Rachel stood motionless, the porcelain teapot frozen in her hand. Her face, usually so lively and expressive, instantly reflecting every emotion, became a mask of utter disbelief and mounting shock.

«This is… this is some monstrous, absurd mistake,» she finally breathed out. Her voice, usually so resonant and confident, trembled, grew quieter. «They know nothing. These doctors… they see hundreds of patients a day, they hand out diagnoses left and right, you’re just another case to them. You’re stressed! Chronically overworked! You work too much, you take on too much! You’re a perfectionist, for God’s sake! You could have that same neuropathy from a pinched nerve that… what’s his name… Reed talked about! Yes, he said it himself – there are manageable conditions!»

«I can’t smell your tea, Rachel,» Amelia interrupted her, quietly but very clearly. «I know it’s here. I see the steam rising from the spout. I see the color – dark, amber. But I can’t smell it. Not a bit. And your perfume… your favorite perfume… I can barely smell it either. Only a faint, flat, papery echo.»

That simple, terrible, irrefutable statement hit its mark like a knife thrust. Rachel slowly, as if in slow motion, put the teapot down on the table. Her slender, always so confident hands were trembling slightly. She took two steps towards Amelia, hugged her with such strength, such desperate tenderness, that it took Amelia’s breath away.

«No,» she whispered into her hair, and her voice broke. «No, no, no. This can’t be. This mustn’t be. You… you’re made of sensations! You live by them! You see right through the world, you feel it with every pore! It’s your essence! Your core! Without it, you’re not… without it…»
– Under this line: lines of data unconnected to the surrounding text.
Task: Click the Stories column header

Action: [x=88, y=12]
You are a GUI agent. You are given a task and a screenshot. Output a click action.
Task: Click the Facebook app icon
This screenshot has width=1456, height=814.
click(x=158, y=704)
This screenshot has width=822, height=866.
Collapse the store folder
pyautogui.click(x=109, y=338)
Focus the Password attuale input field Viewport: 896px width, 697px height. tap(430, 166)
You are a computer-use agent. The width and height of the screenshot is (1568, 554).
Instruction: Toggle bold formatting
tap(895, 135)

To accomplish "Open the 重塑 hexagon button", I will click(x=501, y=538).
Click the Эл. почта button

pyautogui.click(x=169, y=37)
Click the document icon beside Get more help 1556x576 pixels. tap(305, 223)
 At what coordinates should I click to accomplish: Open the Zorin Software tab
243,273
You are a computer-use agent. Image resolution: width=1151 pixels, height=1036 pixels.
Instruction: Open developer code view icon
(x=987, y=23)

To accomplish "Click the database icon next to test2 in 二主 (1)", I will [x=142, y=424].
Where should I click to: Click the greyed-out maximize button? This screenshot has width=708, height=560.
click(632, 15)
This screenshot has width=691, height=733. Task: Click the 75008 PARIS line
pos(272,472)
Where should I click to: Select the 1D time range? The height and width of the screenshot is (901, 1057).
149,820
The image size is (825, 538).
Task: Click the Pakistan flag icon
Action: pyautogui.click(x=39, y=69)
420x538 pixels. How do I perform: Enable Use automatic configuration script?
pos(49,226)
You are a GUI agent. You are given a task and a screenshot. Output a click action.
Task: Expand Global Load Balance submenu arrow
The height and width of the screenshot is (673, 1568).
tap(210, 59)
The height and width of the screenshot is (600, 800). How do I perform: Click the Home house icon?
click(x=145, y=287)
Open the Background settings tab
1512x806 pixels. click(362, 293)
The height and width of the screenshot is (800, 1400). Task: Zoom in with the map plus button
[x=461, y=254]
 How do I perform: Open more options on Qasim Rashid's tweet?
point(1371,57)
And that’s when Amelia broke down. For the first time since the moment they had stepped out of Dr. Reed’s office on that cold, bright day. In the embrace of her friend, who now smelled to her only like a faint, fading echo of bergamot and the warmth of her own skin, she wept bitterly, inconsolably, with a child’s helplessness. She wept for herself. For the self that, just a couple of months ago, had run barefoot through a lavender field and felt every stalk, every grain of warm earth under her feet, every sunbeam on her skin. She was mourning herself.

Rachel didn’t utter empty, comforting words. She didn’t say «everything will be alright.» She just held her, tight-tight, rocked her like a small child, and her own cheek was wet with silent, bitter tears.

When the storm subsided a little, replaced by muffled, hiccupping sobs, Rachel led her to the living room, sat her down in a deep, cozy armchair by the (cold and empty) fireplace, wrapped her from head to toe in a soft, heavy camel-hair blanket, and brought her the very tea that Amelia could not smell.

«What does Luca say?» she asked practically, sitting down opposite on a low pouf and looking her straight in the eye, wiping her own wet cheeks with the back of her hand. Her commercial acumen, her ability to solve unsolvable problems, was already awakening, suppressing the initial panic. «What’s the plan? What is he proposing?»

«He’s looking for the best specialists in the world,» Amelia’s voice sounded tired and hollow, like that of a person after a long illness. «Writing letters, calling, arranging consultations in Oxford, Zurich, Boston. Ready to fight to the end. Says he’ll be my eyes and hands, my memory. As long as he breathes.»